The respondent sued the applicant for breach of trust in the Regional Court of Berlin and seeks an order for recognition and enforcement in Alberta of the judgment.  The applicant, now a Calgary resident, participated in the proceedings in Germany with legal representation.  An appeal of the decision was dismissed, as was leave to appeal the dismissal and no complaint was lodged against the refusal of leave. The applicant opposes enforcement, arguing that the test for recognition and enforcement of foreign judgments in Canada had not been met and that he has valid defences to enforcement.  He also opposes the determination of enforcement by way of summary trial, arguing that viva voceevidence is necessary, the translation of German documents is unreliable; and the expert evidence regarding the German court system is conflicting and requires a trial. The Court of Queen’s Bench of Alberta held that the action was appropriate for summary trial, the test for enforcement of foreign judgments in Alberta was met and the defences raised were without merit.  An Order was issued recognizing and enforcing the German judgment in Alberta.  The Court of Appeal of Alberta dismissed the appeal and allowed a cross-appeal in part on the issue of the period of interest payable.

36037      Raymond Turmel v. Her Majesty the Queen (Criminal law — Motion to quash indictment)

In November 2012, the applicant was charged with producing marijuana contrary to sections 7(1) and 7(2)b) of theControlled Drugs and Substance Act, S.C. 1996, c. 19. Before his preliminary inquiry, the applicant filed three separate motions seeking to quash the indictment brought against him.  All three motions were dismissed.  The applicant appealed all three decisions to the Quebec Court of Appeal.  The Crown filed a motion to have the applicant’s appeal summarily dismissed. The Court of Appeal dismissed the appeals.

36074      Todd Michael Charles v. Her Majesty the Queen (Criminal law – Charge to jury)

Mr. Brown was shot and killed in a rooming house in Toronto.  Four men were present at the time of the shooting: Troy Hines, who lived in the room, the deceased, the applicant, and Cardinal Senior.  Mr. Hines testified that it was the applicant who shot Mr. Brown. After a trial by judge and jury, the applicant was convicted of first degree murder.  The conviction appeal was dismissed.
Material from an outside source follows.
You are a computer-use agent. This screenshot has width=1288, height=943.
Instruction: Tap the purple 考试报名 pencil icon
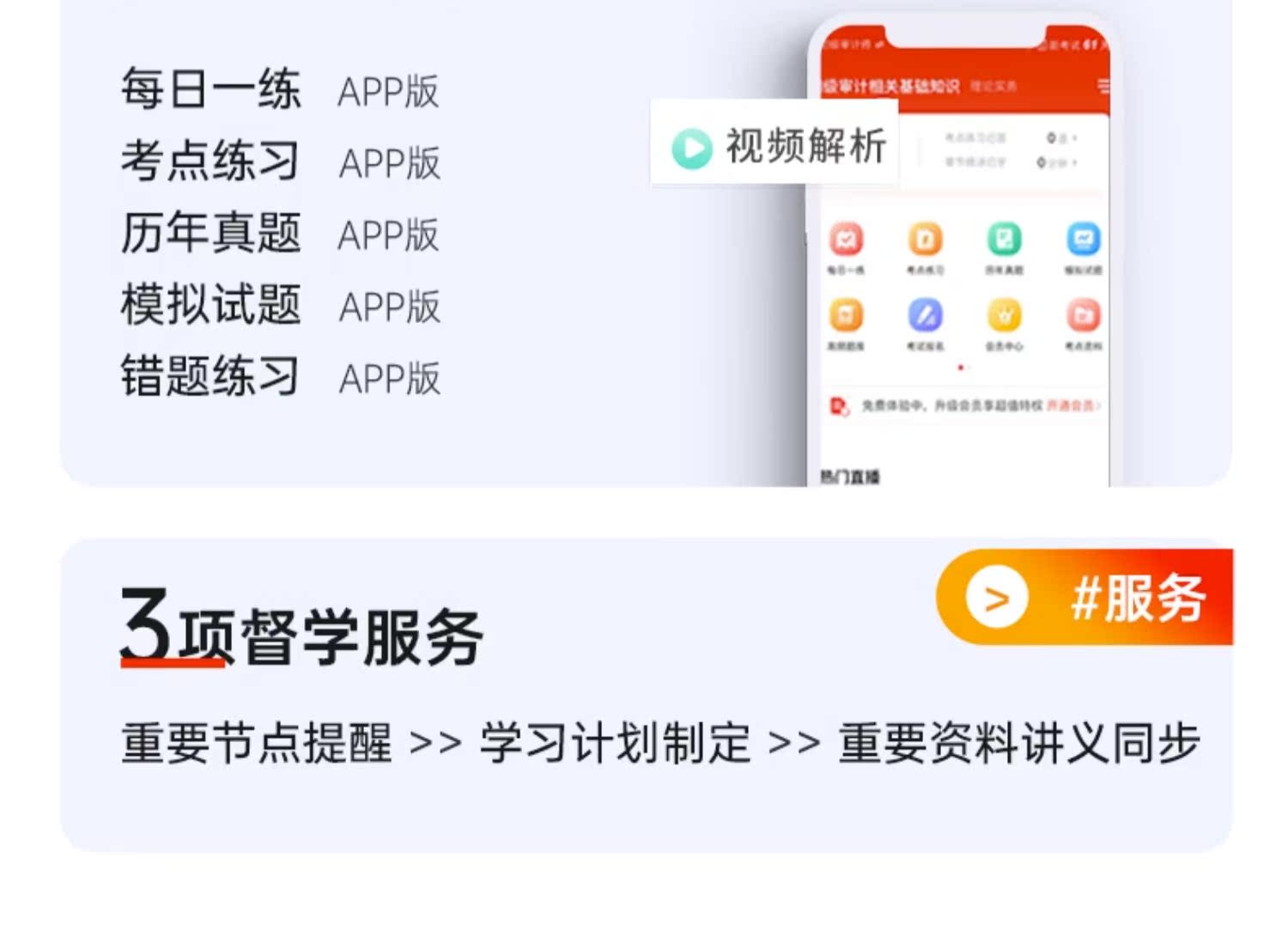925,315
36043      Antonio Cerqueira, by his Estate Trustee Delfina Cerqueira, et a. v. Her Majesty the Queen in Right of Ontario, et al. (Charter of Rights — Wills and estates — Administration of estates — Limitation of actions)

Antonio Cerqueira was admitted to Toronto Western Hospital (the respondent University Health Network, referred to herein as the “Hospital”) on June 27, 1999, for gallstones and a bowel inflammation. He died in hospital on August 31, 2009.  The applicants issued the negligence action related to his death on September 19, 2011.  Although the Trustee Act, R.S.O. 1990, c. T.23, s. 38(2), provides that all actions by an estate must be brought within two years of the death of the deceased, the applicants argued that the limitation period was tolled to September 17, 2009, alleging that the respondents had fraudulently concealed Mr. Cerqueira’s risk of bleeding by telling the applicants that the cause of his death was unknown when they knew that Mr. Cerqueira’s INR result indicated a significant danger of bleeding.  Mrs. Cerqueira discovered that result on September 17, 2009.  Using that date as the commencement for the limitations period, they argued that the action was filed in time.  The motions judge dismissed the negligence action as statute barred by s. 38(2) of the Trustee Act. The applicants’ appeal to the Divisional Court was dismissed, and their motion for leave to appeal to the Court of Appeal was dismissed.